■ **WHAT THE TASK REQUIRES**: Take every line from the listing below that includes "showing" and copy it.

■ **RECORDS SHOWN**:
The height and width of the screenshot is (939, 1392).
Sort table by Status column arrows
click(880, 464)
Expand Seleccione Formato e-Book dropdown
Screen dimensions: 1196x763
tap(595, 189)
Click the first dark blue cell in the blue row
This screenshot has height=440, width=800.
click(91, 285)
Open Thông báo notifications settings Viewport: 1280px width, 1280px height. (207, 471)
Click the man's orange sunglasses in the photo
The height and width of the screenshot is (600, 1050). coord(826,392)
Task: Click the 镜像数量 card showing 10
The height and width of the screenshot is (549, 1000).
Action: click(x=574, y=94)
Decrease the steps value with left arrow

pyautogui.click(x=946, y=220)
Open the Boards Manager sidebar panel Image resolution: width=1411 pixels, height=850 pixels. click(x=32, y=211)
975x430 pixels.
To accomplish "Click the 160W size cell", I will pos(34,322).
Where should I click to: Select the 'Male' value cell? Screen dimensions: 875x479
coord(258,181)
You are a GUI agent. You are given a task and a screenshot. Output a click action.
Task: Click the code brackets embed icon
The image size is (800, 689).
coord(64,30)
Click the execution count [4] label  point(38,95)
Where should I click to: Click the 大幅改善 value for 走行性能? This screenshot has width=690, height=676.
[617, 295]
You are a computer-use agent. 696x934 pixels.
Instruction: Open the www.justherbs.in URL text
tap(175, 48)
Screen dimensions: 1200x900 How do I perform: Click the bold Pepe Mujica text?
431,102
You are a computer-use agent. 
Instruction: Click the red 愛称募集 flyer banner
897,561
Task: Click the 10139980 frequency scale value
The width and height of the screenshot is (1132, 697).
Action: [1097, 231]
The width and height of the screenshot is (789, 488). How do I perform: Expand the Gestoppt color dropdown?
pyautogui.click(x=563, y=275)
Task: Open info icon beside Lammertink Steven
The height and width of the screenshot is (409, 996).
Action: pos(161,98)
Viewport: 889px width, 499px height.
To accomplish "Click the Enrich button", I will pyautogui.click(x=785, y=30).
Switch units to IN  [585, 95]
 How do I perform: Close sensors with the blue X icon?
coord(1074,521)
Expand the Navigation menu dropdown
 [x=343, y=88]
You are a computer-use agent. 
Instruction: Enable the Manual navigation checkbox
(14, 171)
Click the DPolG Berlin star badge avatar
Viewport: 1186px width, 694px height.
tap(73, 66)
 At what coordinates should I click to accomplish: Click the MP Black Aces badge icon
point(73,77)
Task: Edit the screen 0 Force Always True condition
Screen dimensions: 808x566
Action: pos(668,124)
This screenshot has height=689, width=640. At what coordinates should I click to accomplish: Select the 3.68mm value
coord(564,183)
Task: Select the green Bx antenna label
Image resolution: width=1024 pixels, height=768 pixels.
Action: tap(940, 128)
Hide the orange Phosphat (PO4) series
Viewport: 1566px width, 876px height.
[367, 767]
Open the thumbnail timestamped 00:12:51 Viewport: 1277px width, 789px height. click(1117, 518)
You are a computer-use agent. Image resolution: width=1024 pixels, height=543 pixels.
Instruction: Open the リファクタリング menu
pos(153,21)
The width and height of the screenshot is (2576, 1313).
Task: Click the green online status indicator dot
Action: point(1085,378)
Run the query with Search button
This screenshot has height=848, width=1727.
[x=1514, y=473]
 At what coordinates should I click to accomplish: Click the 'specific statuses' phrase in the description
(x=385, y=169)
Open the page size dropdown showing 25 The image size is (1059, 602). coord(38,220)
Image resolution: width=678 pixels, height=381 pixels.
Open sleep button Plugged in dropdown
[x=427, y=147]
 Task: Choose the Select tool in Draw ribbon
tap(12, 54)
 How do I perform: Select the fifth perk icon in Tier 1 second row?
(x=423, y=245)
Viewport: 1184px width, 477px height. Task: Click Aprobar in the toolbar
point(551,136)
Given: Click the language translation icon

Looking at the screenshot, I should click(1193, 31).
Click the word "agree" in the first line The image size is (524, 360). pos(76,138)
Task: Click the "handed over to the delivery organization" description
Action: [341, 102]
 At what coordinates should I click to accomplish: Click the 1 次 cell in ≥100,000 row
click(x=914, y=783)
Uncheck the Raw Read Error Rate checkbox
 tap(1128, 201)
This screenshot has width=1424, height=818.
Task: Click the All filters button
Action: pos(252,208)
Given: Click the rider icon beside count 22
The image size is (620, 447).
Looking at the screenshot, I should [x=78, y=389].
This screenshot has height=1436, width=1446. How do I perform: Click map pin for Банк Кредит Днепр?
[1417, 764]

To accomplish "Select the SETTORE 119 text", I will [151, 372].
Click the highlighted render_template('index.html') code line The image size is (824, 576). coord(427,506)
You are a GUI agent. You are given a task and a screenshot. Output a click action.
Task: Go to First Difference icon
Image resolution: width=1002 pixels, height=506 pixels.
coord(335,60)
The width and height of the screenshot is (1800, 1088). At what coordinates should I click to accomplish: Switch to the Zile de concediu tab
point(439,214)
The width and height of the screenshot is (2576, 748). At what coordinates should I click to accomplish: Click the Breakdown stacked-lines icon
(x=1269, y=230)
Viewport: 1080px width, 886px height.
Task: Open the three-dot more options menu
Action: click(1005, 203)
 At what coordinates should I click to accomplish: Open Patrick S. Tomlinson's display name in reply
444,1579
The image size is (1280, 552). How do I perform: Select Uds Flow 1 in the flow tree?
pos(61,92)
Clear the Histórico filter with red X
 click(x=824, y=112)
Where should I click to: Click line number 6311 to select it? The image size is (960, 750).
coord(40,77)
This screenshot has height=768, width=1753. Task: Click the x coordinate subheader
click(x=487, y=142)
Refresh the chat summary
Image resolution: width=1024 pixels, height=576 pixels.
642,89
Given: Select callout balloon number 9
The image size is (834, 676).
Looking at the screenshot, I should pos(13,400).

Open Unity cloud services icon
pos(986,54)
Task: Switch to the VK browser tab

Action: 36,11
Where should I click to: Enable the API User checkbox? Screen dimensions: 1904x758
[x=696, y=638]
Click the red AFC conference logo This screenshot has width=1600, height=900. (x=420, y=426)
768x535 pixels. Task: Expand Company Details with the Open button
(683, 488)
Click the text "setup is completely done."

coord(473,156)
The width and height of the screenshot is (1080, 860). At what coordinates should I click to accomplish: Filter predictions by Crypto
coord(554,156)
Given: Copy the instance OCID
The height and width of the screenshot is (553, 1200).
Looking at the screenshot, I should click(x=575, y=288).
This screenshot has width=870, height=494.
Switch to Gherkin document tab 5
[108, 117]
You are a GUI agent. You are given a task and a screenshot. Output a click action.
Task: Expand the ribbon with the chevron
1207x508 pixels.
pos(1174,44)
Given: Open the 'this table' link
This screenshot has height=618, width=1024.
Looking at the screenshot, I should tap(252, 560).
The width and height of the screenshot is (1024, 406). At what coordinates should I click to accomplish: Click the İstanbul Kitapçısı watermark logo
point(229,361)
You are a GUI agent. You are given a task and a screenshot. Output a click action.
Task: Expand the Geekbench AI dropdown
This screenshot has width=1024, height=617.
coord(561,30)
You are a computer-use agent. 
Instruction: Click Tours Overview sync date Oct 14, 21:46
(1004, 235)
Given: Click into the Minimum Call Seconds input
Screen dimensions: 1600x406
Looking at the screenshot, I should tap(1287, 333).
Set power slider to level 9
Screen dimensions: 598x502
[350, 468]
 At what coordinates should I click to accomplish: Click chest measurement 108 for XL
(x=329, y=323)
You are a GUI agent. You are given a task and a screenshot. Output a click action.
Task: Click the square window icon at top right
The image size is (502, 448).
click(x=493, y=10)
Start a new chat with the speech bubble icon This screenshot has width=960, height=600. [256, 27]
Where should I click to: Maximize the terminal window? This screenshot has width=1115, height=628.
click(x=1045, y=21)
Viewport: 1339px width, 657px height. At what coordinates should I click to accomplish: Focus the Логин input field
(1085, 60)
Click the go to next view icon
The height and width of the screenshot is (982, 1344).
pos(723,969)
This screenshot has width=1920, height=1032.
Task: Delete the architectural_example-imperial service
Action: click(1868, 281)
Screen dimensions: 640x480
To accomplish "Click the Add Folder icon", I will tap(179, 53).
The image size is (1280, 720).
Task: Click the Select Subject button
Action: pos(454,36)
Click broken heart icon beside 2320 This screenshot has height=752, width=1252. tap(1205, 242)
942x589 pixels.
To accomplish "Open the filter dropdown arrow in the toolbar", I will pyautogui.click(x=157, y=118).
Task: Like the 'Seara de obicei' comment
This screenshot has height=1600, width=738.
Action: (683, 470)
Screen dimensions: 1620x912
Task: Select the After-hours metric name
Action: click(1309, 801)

■ **PROBLEM SOLUTION**:
Task: Click the 镜像数量 card showing 10
Open the page size dropdown showing 25 The image size is (1059, 602). coord(38,220)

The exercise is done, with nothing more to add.